Listerine With Fluoride Proposed Six-Month Study To Be Reviewed By FDA

Pfizer Consumer Healthcare plans to conduct a six-month clinical study involving at least 300 subjects to determine whether adding .02% sodium fluoride to the company's Listerine mouthrinse affects the antiplaque/ antigingivitis effectiveness of the product.

The primary aim of the single-center, double-blind, parallel-group trial will be to prove the essential oil-containing mouthrinse with fluoride is both statistically significantly better than a negative control and "at least as good as" a mouthrinse without fluoride at "inhibiting the development of supragingival dental plaque and gingivitis," Pfizer states.

Participants ages 18-65 will be instructed to rinse twice daily with 20 mL of either Listerine with fluoride, Listerine without fluoride or a 5% hydroalcohol negative control, while continuing their usual oral therapy with a fluoride toothpaste.

Primary efficacy variables for the study will be mean Modified Gingival Index (MGI) and mean Plaque Index (PI) ratings at six months, while secondary measures will be mean Bleeding Index at three and six months and mean MGI and mean PI at three months.

The protocol for the proposed study was among materials submitted to FDA by Pfizer on May 30 in preparation for an OTC "feedback" meeting to be held in Rockville, Md. June 18.

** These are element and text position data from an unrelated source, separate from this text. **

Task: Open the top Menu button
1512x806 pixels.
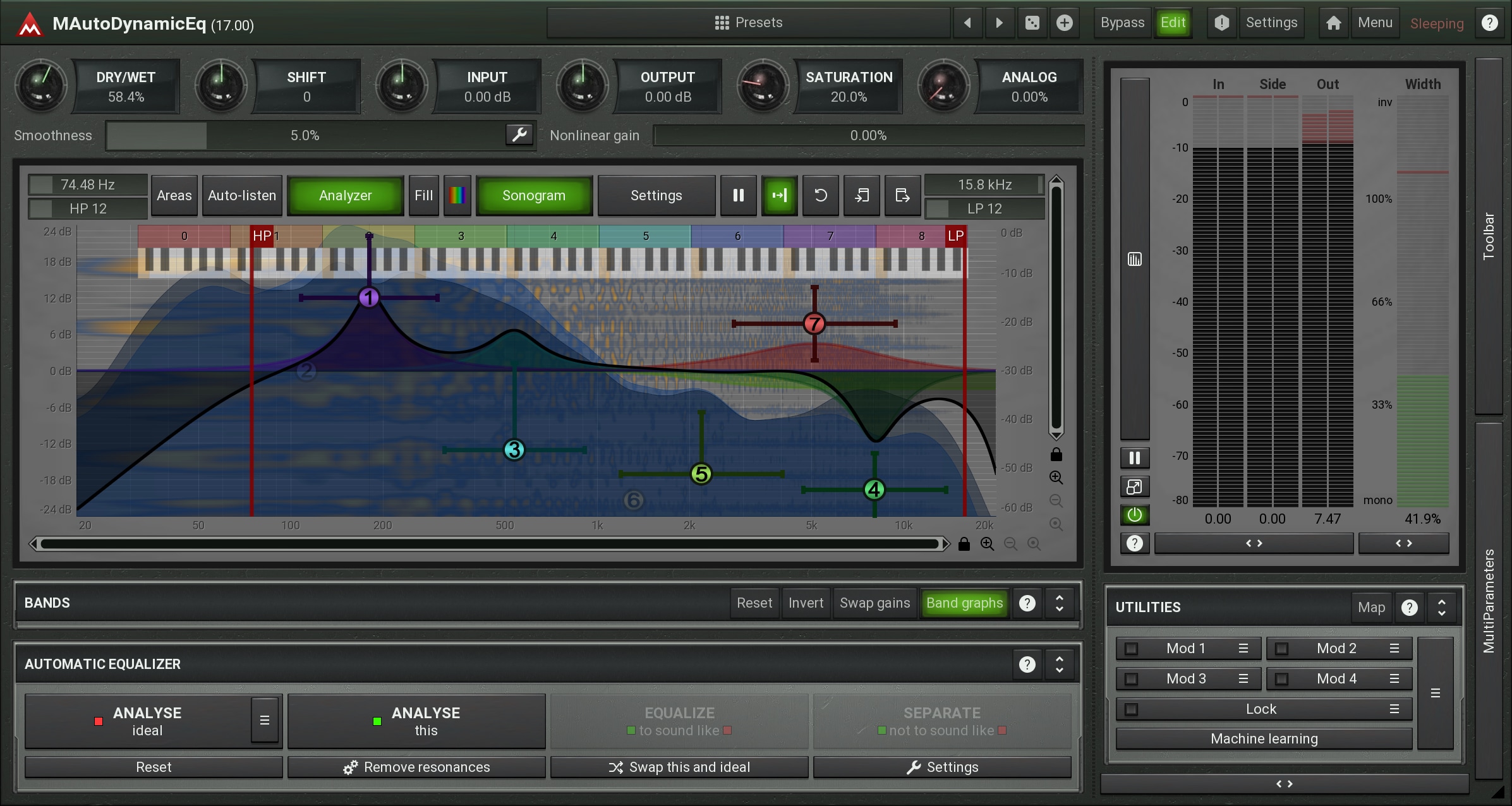Action: 1375,23
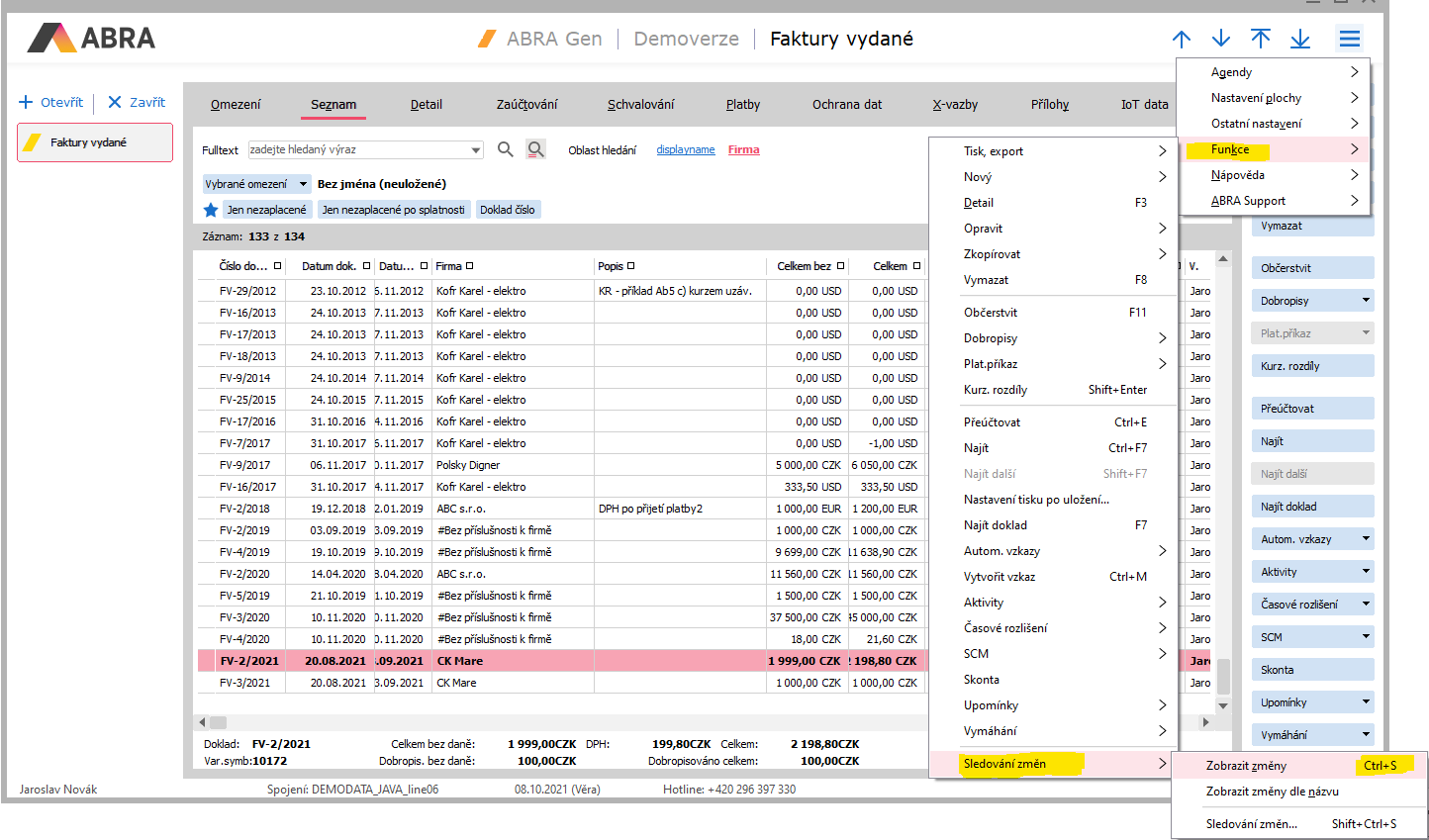Click the vertical scrollbar of the invoice list
Image resolution: width=1429 pixels, height=840 pixels.
(1223, 475)
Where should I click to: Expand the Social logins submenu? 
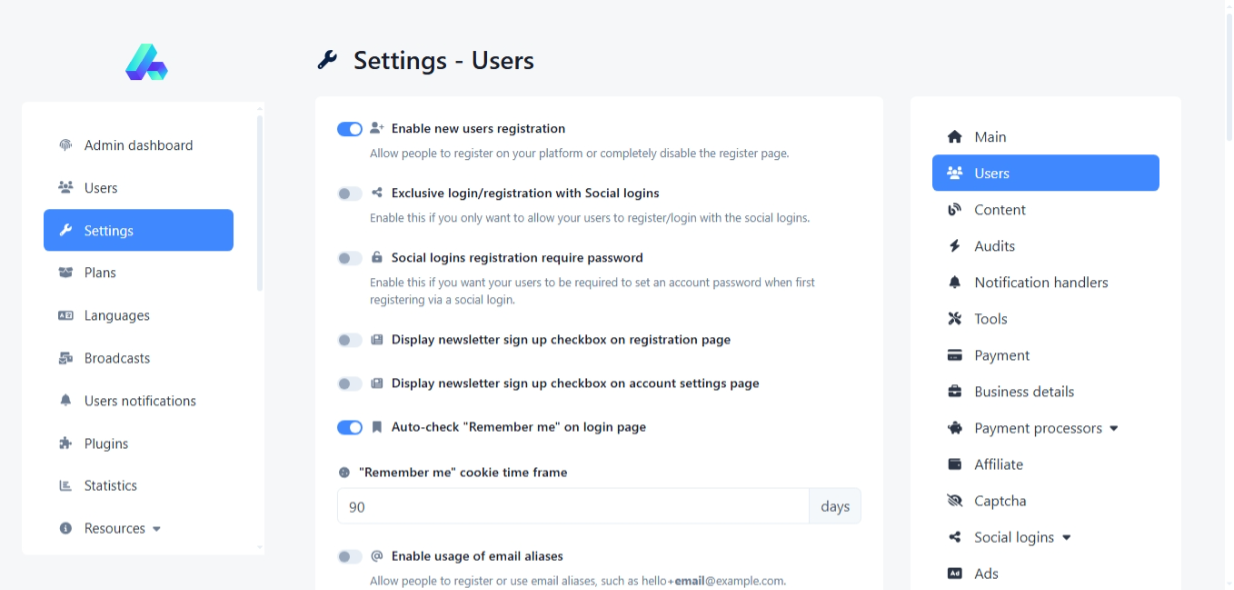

The "feedback" meeting is the next step in Pfizer's lengthy efforts to amend the OTC anticaries drug products monograph to allow a mouthrinse combining essential oils and sodium fluoride. The campaign, initiated by Warner-Lambert prior to the firm's acquisition by Pfizer, would result in a cross-monograph product marketed as FreshBurst Listerine with Fluoride.

Pfizer's proposal to measure efficacy through both MGI and PI ratings appears to reflect earlier comments from FDA criticizing certain design characteristics of an experimental gingivitis study and an intraoral caries test model (IOA) study previously conducted by Pfizer/ Warner-Lambert (¹ (Also see "W-L Listerine Anticaries Rinse Gingivitis Assessment Required - FDA" - Pink Sheet, 16 Jul, 2001.), p. 14).

Results from the shorter experimental gingivitis model study and the IOA study also will be discussed at the June 18 meeting with FDA, as will Pfizer's proposed changes to the anticaries final monograph, which was first published in October 1995.

Pfizer reps at the meeting will include execs from product development, oral care technology development, oral care R&D, regulatory affairs and statistics.

The shorter gingivitis model study, which assessed the safety and efficacy of a .02% sodium fluoride and Listerine mouthrinse combination, was completed by Suru Mankodi, et al., Dental Products Testing, West Palm Beach, Fla., in September 2000.

The study found that the essential oil-containing rinse/fluoride combination produces a statistically significant reduction in gingival inflammation and plaque when compared to a negative control, according to Pfizer. The combo also was "at least as good as" the standard essential oil-containing rinse at inhibiting gingival inflammation and plaque, the firm says.

The trial involved 200 subjects who used 20 mL of either the combination rinse, the standard rinse or the negative control (5% hydroalcohol) twice a day for 30 seconds over a two-week period. The study's primary efficacy variables were mean MGI and mean PI ratings at two weeks.

In a synopsis of the study, Pfizer shows the combination achieved a reduction of 12.3% on the MGI and of 30% on the PI "relative to the negative control." Comparatively, the standard rinse produced 14.8% and 28.4% reductions on the respective tests relative to the negative control. The researchers also noted that no treatment-related adverse events were recorded during the study.

The IOA study which FDA and Pfizer will discuss at the feedback meeting was conducted by Domenick Zero, et al., Oral Health Research Institute, Indianapolis, Ind.

The study determined that rinsing with 20 mL of the combination mouthrinse for 30 seconds twice daily over a two-week period is "effective in increasing both percent surface microhardness recovery and fluoride uptake by a statistically greater amount than" identical dosing of a standard mouthrinse.

In addition, the 20 mL dose is "at least as good as" 10 mL of the combination used for 60 seconds twice daily, the regimen currently recommended in the anticaries monograph, the researchers report.